Le jeudi 31 mai 2012, la Chambre de commerce internationale organisait à Paris un séminaire sur les entreprises et les droits de l'homme. Le hasard du calendrier a voulu que cet évènement coïncide avec le dépôt d'une plainte par deux ONG contre une filiale du groupe Bull qui  a  vendu du matériel électronique à la Libye, matériel destiné à écouter, repérer puis arrêter les opposants au régime.

La plainte vise une complicité d'actes de torture.

Ceci n'est pas nouveau car déjà à Nuremberg dans le procès intenté aux anciens dirigeants nazis des entreprises avaient été mises en cause. C'est pourquoi il a m'a paru intéressant de publier ici l'article que Maître Elmise Groulx, avocate au barreau du Québec et fondatrice du barreau pénal international a écrit sur le sujet de la responsabilité des entreprises en zone de conflit.

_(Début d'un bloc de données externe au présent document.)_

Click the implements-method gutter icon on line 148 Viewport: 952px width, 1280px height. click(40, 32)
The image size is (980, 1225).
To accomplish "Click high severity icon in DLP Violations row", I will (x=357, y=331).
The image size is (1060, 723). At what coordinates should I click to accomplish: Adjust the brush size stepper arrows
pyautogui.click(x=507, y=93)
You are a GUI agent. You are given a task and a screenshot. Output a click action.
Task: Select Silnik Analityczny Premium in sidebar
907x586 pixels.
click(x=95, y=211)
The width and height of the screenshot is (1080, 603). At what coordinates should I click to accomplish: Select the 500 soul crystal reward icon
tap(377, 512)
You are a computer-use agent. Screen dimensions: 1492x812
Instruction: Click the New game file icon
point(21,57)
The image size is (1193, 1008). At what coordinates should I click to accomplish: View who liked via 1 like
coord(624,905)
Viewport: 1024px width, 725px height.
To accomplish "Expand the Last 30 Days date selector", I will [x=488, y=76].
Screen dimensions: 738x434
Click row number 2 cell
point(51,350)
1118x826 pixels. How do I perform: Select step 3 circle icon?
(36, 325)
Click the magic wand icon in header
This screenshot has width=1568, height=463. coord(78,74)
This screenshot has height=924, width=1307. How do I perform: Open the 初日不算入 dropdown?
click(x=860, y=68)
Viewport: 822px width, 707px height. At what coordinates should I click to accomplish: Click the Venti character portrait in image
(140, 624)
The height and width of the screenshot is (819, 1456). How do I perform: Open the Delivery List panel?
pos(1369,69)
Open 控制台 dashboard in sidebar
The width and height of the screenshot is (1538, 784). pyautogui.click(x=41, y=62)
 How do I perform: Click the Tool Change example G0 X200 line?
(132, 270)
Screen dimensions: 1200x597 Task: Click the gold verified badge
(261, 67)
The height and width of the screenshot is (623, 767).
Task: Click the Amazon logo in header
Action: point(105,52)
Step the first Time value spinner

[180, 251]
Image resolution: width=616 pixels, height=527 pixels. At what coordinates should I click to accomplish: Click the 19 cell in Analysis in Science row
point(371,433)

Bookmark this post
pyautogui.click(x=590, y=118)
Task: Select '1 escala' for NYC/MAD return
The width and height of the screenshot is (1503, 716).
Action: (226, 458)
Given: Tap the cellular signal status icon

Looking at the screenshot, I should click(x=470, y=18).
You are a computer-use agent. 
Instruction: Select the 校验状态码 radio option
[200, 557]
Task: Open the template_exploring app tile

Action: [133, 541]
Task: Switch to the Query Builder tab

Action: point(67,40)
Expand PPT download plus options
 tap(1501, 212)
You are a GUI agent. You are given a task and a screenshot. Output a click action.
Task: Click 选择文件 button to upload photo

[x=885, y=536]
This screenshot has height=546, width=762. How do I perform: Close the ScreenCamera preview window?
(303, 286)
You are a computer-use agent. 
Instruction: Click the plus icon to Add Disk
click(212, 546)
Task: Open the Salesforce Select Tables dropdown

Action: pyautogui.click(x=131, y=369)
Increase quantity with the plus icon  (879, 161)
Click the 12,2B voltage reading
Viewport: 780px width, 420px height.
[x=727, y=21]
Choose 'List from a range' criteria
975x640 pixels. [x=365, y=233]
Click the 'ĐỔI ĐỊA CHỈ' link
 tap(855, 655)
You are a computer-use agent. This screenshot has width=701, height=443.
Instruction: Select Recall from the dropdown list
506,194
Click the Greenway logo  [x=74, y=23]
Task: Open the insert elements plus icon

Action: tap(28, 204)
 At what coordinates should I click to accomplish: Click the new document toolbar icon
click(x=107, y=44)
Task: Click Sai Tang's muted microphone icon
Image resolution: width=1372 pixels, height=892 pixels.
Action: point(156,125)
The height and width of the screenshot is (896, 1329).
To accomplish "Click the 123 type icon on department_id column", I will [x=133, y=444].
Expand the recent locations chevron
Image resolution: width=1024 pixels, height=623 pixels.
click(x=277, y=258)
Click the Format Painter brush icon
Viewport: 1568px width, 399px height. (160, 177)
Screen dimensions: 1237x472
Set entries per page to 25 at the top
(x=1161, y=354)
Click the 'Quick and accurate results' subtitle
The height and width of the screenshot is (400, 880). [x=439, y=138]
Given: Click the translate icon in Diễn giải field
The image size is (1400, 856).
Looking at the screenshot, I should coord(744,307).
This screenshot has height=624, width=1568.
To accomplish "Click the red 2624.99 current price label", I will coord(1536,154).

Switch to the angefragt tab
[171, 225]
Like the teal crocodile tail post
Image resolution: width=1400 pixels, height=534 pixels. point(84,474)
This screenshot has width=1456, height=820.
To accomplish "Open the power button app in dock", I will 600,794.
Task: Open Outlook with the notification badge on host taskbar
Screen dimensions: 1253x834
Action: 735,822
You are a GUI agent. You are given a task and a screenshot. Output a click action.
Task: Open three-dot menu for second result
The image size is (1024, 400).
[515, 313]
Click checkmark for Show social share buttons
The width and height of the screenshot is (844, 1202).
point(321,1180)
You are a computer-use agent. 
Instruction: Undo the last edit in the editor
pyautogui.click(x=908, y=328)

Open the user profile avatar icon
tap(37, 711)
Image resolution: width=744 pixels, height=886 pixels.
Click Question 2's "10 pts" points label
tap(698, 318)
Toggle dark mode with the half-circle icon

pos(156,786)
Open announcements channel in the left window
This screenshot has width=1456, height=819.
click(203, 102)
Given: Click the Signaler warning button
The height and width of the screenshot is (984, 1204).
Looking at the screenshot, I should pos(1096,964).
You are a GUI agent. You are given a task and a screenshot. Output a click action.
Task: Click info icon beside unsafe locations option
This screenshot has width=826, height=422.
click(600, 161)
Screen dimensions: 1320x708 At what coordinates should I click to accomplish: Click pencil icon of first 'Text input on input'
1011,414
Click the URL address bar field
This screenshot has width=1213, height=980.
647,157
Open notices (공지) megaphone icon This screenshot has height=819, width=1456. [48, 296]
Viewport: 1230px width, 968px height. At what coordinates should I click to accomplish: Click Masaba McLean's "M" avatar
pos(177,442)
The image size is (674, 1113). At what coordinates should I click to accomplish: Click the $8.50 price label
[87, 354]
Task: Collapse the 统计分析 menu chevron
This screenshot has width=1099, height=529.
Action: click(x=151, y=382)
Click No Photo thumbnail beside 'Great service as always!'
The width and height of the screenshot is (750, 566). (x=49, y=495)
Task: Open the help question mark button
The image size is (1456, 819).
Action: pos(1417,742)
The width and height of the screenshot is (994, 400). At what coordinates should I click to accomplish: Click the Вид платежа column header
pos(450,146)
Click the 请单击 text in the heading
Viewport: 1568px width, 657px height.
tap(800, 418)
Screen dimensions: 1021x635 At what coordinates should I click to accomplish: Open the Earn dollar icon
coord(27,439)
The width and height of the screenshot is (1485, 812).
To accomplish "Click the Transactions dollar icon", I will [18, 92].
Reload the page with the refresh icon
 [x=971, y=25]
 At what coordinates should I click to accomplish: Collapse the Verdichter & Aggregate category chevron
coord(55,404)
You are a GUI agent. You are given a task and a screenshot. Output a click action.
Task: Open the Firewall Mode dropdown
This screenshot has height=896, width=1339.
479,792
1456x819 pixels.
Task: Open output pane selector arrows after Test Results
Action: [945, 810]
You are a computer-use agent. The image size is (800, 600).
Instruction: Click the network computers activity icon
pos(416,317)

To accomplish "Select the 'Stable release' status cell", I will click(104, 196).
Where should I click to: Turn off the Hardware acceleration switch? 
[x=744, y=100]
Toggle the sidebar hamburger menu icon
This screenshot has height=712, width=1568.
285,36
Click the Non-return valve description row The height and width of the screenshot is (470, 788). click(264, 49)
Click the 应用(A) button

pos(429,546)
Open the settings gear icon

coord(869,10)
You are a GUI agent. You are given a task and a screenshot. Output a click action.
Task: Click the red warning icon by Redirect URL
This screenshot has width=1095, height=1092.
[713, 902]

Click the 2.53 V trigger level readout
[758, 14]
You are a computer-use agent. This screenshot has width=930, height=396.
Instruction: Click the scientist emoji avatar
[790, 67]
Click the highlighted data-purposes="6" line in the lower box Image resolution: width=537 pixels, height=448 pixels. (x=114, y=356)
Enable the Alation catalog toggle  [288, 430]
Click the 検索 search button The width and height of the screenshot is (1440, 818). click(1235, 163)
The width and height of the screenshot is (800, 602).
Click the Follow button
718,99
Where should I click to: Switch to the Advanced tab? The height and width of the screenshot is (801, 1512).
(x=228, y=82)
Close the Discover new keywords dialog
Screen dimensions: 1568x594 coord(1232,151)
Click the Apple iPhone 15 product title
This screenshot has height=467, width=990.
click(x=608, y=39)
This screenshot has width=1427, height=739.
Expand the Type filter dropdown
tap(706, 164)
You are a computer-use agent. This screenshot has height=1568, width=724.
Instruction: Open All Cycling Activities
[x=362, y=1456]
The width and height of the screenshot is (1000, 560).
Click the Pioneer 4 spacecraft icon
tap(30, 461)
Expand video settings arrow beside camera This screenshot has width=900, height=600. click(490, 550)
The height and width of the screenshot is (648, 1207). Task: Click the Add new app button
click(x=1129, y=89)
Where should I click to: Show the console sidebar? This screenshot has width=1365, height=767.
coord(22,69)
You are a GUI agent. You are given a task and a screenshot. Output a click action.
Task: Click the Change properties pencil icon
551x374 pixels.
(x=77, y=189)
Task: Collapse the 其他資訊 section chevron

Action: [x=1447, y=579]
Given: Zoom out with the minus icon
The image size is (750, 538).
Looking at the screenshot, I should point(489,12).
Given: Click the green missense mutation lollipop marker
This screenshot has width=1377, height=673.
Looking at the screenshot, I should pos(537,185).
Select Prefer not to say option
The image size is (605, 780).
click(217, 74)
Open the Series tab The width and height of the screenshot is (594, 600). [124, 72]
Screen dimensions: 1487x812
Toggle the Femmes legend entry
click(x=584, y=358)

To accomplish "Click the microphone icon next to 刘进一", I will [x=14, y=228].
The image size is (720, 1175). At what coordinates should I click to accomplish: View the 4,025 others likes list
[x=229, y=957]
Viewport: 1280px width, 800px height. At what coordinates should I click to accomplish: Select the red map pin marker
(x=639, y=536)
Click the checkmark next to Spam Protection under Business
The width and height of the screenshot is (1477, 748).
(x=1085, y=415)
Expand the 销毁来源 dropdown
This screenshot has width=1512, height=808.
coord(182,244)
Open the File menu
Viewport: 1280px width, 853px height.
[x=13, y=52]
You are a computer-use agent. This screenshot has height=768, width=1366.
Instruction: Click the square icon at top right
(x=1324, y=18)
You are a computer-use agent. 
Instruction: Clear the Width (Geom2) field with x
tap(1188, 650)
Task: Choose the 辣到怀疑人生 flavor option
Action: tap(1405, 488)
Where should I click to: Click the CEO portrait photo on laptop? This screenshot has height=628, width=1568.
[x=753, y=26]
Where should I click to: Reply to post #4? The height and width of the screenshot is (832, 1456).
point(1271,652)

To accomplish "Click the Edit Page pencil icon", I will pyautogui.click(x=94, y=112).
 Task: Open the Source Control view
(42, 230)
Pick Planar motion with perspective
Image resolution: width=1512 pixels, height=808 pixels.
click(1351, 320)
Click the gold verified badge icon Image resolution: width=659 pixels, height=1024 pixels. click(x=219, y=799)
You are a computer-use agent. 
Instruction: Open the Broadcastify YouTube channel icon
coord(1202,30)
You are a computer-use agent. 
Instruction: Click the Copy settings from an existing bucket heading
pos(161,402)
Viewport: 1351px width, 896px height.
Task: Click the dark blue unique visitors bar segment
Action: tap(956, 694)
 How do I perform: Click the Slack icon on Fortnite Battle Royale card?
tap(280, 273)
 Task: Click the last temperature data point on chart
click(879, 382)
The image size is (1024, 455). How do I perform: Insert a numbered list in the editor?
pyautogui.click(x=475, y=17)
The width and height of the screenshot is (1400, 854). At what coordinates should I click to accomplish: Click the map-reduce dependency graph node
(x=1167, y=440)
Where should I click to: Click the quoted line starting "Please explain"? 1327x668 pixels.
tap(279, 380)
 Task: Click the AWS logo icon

 .Il est probable que de plus en plus souvent les entreprises seront amenées à rendre des comptes sur leurs activités économiques lorsque celles-ci croisent le chemin de conflits armés ou se situent dans des zones à hauts risques.

Francisco RUBIO.

 

La responsabilité pénale 

des 

personnes morales en zone de conflit


texte écrit par 

Maitre-Groulx-in-Ong-humanitaire---Francisco-Rubio---Paul-K.jpg

Elise Groulx*, Ad.E., avocate à la Cour

Membre du Barreau du Québec

Présidente de l’Association Internationale des Avocats de la défense (AIAD)

Présidente fondatrice et d’honneur du Barreau Pénal international (BPI)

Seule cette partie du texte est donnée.